With festive season round the corner, shopping markets are abuzz with customers flocking for precious metal. Hindus considered it auspicious to buy properties, start new ventures and especially accumulating wealth in terms of gold and silver. When the traditional approach of buying gold or silver coins with emblem of Godess Laxmi might not be replaced with any other form, a partial investment in paper gold or even virtual gold is worth considering enough.
Buying Gold Exchange Traded Funds (Gold ETFs) might not be looked upon as an exciting purchase during festivals when the factor of touch and feel of the metal matters more there are some rational reasons why one should look for it.
The difference arising from the market price of purchases is always higher than the price of selling back the physical metal. It applies for both gold and silver and coins and jewellery. Secondly, the advantage of volatility might not be available in physical gold which is there in the Gold ETFs. For stocking gold one does not need to spend on bank lockers and worry about the safety if invested through ETFs. If an investor is not an expert of identifying the quality of metal stands a risk of being duped by seller with substandard quality. Such a risk is eliminated while investing in ETFs.
ETFs are a very good way of investment for safety concerned investors who just need to have a Demat account. Gold ETFs are available in the market to buy paper Gold. It is the easiest and hassle-free method to maintain Gold.
The size of assets held through gold exchange traded funds is an all-time high of Rs. 11,198 crore. The surge in asset size of gold funds has come at a time when the government is contemplating steps to encourage large flow of household savings into equity, mutual funds and other financial instruments, rather than to idle assets like gold.
According to AMFI, the assets under management of gold ETFs crossed the Rs. 11,000 crore mark in September from Rs. 10,701 crore in August. In June, investor wealth in gold ETFs surpassed the psychological mark of Rs. 10,000 crore; it was just above Rs. 5,000 crore level till a few months ago in May 2011.
There are about 25 different gold ETF schemes across 14 different fund houses at present. These products, which track the metal’s prices, provide an opportunity to investors to accumulate gold over a given period of time since they can be purchased in small quantities.
SBI announces dividend for its scheme
SBI MF has announced dividend under SBI Magnum Sector Funds Umbrella-Contra Fund, an open ended growth scheme. The quantum of dividend for distribution will be Rs. 2 per unit on the face value of Rs. 10 per unit. The record date for dividend distribution is 19th October 2012.
Principal announces change in Fund Manager for its scheme
Principal MF has announced change in fund management responsibilities under Principal Retail Equity Savings Fund, with effect from 15th October 2012. Accordingly the new fund manager will be P.V.K. Mohan. The investment objective of the scheme is to provide long term capital appreciation and regular income by investing in equity and equity related instruments and also in debt and money market instruments.
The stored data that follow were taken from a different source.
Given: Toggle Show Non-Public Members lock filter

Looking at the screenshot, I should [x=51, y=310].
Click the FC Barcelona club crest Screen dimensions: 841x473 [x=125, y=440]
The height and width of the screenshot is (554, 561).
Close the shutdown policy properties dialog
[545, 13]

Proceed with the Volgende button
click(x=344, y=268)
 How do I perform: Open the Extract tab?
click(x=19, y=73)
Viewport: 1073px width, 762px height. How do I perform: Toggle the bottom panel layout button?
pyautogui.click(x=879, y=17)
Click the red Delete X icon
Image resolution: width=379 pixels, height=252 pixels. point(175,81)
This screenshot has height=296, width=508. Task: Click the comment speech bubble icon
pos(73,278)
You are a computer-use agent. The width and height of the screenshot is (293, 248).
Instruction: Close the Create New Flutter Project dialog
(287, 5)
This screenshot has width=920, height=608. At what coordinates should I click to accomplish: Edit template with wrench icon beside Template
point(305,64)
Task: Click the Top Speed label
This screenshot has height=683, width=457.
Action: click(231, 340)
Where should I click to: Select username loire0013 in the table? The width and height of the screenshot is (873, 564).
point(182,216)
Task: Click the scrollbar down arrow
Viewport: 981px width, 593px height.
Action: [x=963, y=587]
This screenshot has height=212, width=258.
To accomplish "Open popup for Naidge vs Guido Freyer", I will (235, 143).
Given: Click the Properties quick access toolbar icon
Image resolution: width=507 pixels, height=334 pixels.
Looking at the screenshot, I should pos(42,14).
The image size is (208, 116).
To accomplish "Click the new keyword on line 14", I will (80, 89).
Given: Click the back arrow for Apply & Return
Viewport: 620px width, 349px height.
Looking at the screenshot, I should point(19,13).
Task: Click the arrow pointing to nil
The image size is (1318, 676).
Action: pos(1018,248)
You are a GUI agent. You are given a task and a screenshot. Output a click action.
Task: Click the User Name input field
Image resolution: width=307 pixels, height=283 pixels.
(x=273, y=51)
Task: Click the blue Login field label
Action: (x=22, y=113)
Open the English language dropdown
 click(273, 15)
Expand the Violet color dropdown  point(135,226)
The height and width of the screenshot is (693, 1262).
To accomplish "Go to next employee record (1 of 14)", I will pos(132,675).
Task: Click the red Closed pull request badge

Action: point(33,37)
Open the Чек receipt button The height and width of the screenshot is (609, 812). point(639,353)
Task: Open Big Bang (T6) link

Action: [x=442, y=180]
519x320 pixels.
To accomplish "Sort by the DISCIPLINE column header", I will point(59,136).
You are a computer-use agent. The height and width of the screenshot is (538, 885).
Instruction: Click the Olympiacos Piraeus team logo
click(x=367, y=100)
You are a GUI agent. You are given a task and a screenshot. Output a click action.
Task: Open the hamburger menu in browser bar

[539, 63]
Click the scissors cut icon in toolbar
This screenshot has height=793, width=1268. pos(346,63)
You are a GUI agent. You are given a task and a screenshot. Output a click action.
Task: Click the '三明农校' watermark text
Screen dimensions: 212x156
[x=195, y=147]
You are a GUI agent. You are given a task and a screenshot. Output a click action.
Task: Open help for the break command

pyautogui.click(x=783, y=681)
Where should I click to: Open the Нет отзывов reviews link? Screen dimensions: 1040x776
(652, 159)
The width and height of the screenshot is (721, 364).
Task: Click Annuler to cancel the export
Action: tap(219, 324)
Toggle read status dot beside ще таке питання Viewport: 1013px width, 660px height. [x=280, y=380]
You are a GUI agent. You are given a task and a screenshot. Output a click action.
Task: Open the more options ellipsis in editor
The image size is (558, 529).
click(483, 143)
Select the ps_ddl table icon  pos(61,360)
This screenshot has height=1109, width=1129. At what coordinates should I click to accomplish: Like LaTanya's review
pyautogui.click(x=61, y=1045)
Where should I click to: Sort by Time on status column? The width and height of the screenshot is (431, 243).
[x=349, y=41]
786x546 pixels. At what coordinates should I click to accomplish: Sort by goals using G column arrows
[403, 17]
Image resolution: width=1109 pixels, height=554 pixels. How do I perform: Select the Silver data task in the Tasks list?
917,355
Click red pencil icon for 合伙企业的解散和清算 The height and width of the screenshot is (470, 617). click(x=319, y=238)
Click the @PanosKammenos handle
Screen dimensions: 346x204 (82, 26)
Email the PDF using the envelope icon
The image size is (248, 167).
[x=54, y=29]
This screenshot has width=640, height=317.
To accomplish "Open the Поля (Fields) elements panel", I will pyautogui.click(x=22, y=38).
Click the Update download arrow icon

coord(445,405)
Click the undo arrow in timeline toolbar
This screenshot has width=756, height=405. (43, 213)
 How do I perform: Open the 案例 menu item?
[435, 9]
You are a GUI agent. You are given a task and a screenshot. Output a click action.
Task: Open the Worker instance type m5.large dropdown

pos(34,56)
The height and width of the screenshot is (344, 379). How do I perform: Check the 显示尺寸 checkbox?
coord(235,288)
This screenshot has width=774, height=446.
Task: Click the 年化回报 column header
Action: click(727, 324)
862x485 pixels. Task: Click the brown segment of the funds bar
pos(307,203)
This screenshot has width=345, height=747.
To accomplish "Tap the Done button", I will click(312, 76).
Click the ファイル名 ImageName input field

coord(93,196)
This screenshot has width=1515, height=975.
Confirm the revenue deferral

ICICI Prudential announces change in exit load exit load
ICICI Prudential MF has announced to revise exit load structure under ICICI Prudential Gilt Fund Treasury Plan – PF Option. Accordingly, an exit load of 0.50% will be charged if units are redeemed or switched out within 6 months from the date of allotment. The revised exit load structure will be effective from 15th October 2012.
ICICI Prudential Banking & PSU Debt Fund announces dividend
ICICI Prudential MF has announced dividend under the dividend option of ICICI Prudential Banking & PSU Debt Fund. The quantum of dividend for distribution will be Rs. 0.1746 per unit on the face value of Rs. 10 per unit. The record date for dividend distribution is 22nd October 2012.
Birla Sun Life Income Plus announces change in exit load
Birla Sun Life MF has announced to revise exit load structure under Birla Sun Life Income Plus, an open ended income scheme. Accordingly, an exit load of 1% will be charged if units are redeemed or switched out within 180 days from the date of allotment and nil if redeemed after 180 days from the date of allotment. The revised exit load structure will be effective from 19th October 2012.